Render the rows, from the line containing "Given: Open the patient ID card icon" through the final line, inclusive, as a Markdown table with the columns Row and Line, numbering each line and skipping blank ones. Leave the pictures out.

┄┄┄┄┄┄┄┄┄┄┄┄┄┄┄┄┄┄┄┄

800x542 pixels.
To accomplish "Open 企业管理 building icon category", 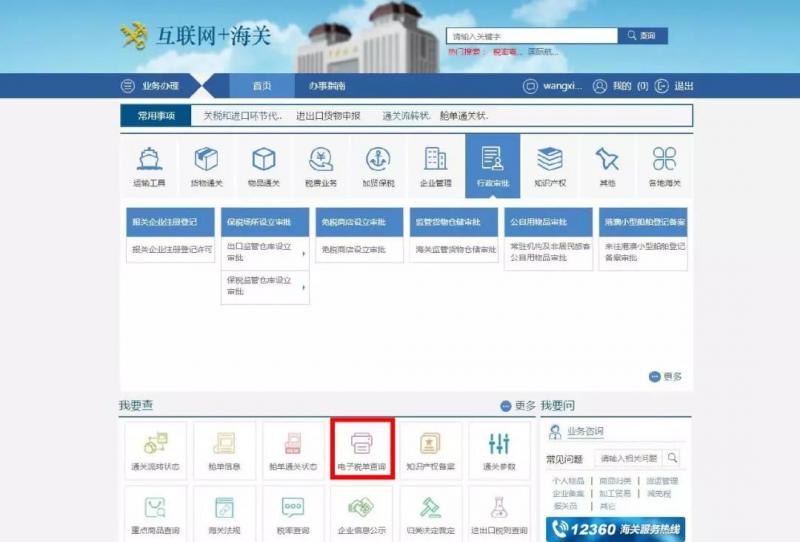I will coord(435,165).
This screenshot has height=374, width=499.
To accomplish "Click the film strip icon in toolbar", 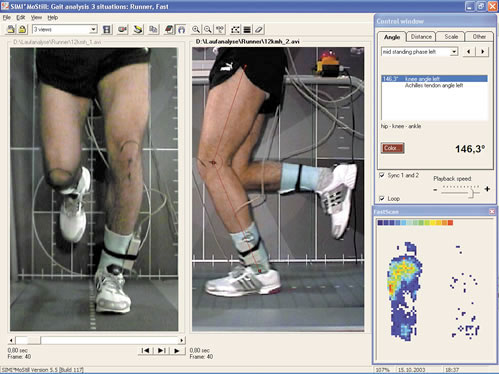I will click(x=107, y=30).
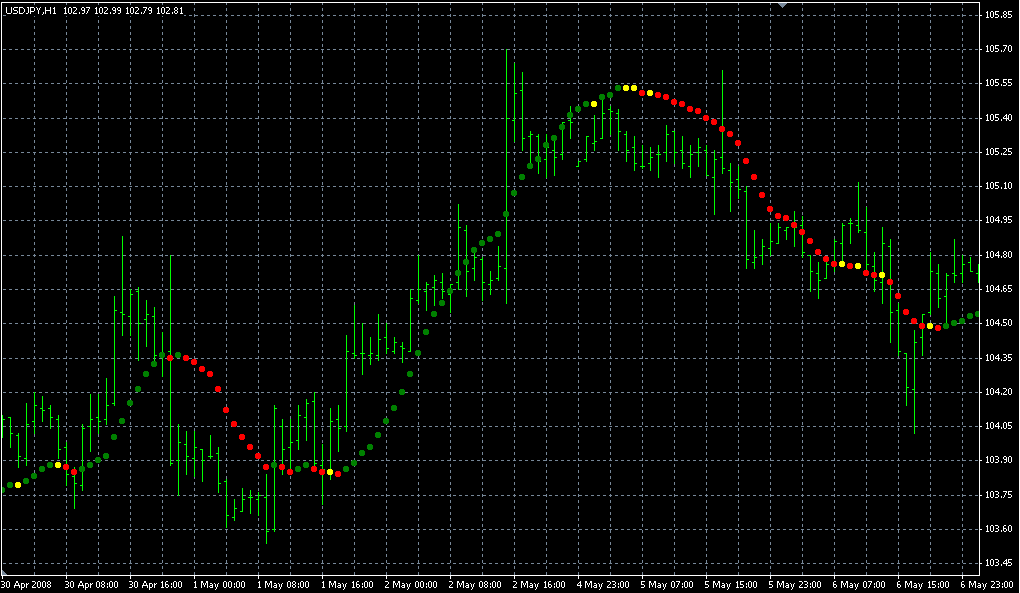Click the 105.10 price label on scale
This screenshot has height=593, width=1020.
click(999, 186)
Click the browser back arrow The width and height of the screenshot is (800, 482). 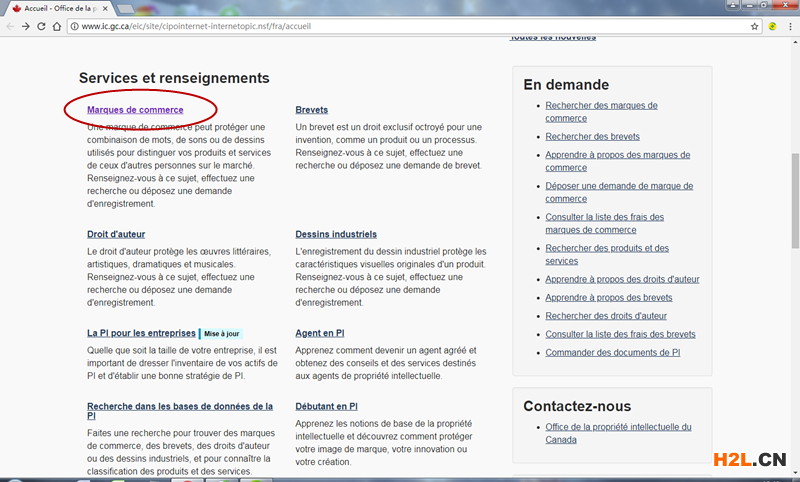(x=10, y=26)
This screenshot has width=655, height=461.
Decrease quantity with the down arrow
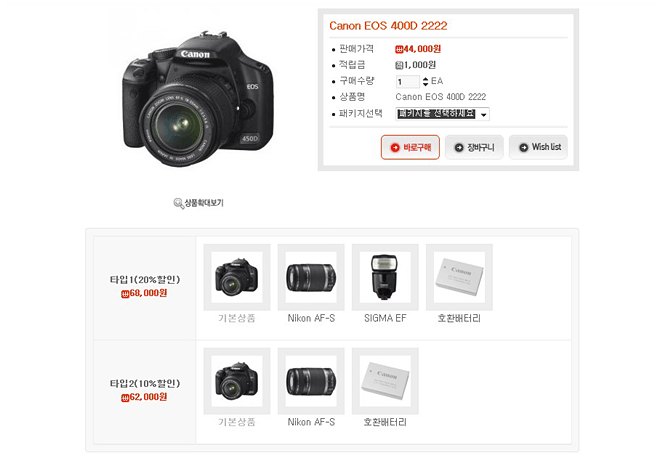pyautogui.click(x=425, y=84)
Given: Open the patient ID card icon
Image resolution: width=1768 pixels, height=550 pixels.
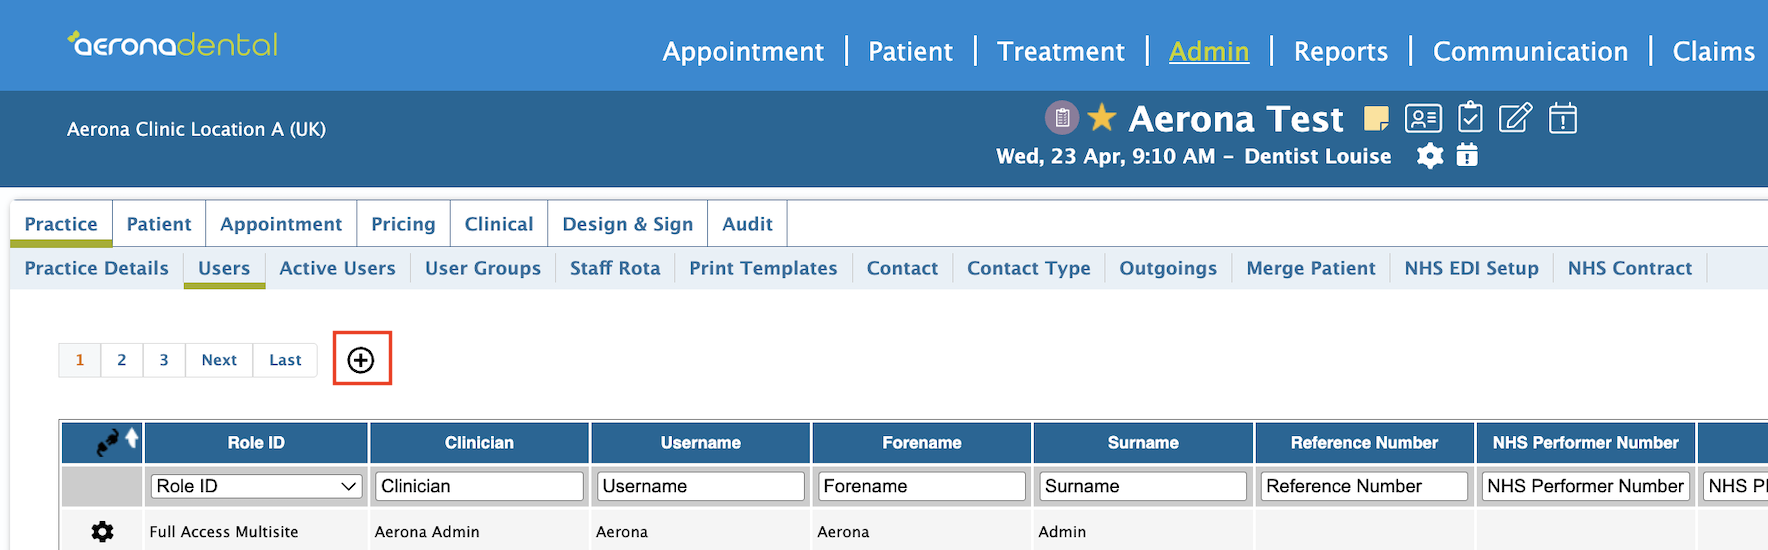Looking at the screenshot, I should (x=1423, y=119).
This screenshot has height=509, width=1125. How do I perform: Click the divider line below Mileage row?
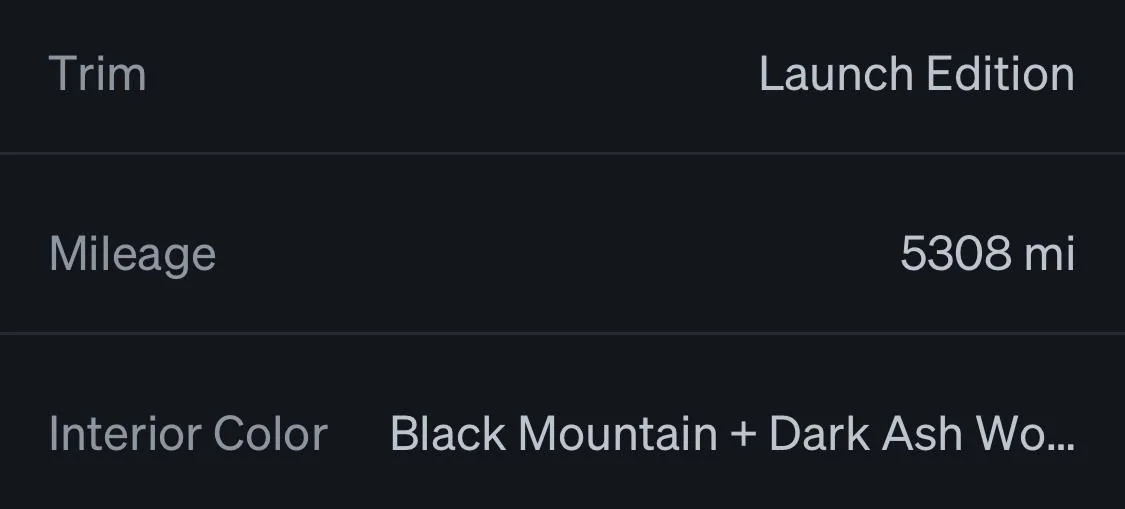(562, 332)
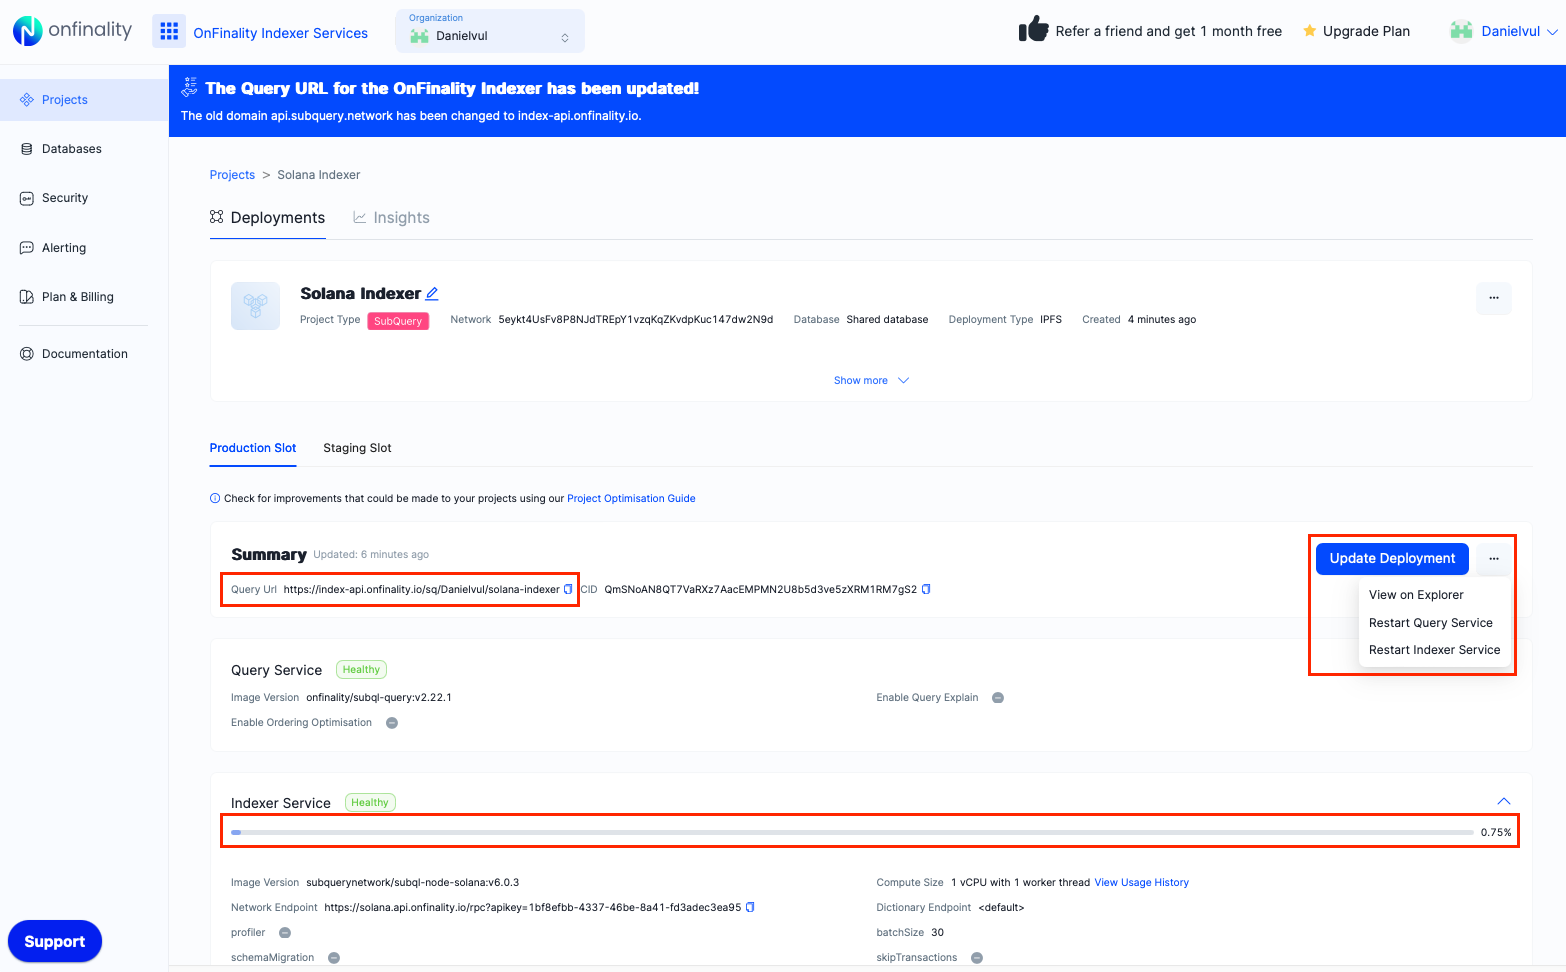This screenshot has width=1566, height=972.
Task: Select Restart Query Service from the menu
Action: [1431, 622]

┄┄┄┄┄┄┄┄┄┄┄┄┄┄┄┄┄┄┄┄

Right answer.
| Row | Line |
|---|---|
| 1 | Given: Open the patient ID card icon |
| 2 | Image resolution: width=1768 pixels, height=550 pixels. |
| 3 | Looking at the screenshot, I should (x=1423, y=119). |
| 4 | This screenshot has height=509, width=1125. How do I perform: Click the divider line below Mileage row? |
| 5 | (562, 332) |
| 6 | This screenshot has width=1566, height=972. |
| 7 | Task: Select Restart Query Service from the menu |
| 8 | Action: [1431, 622] |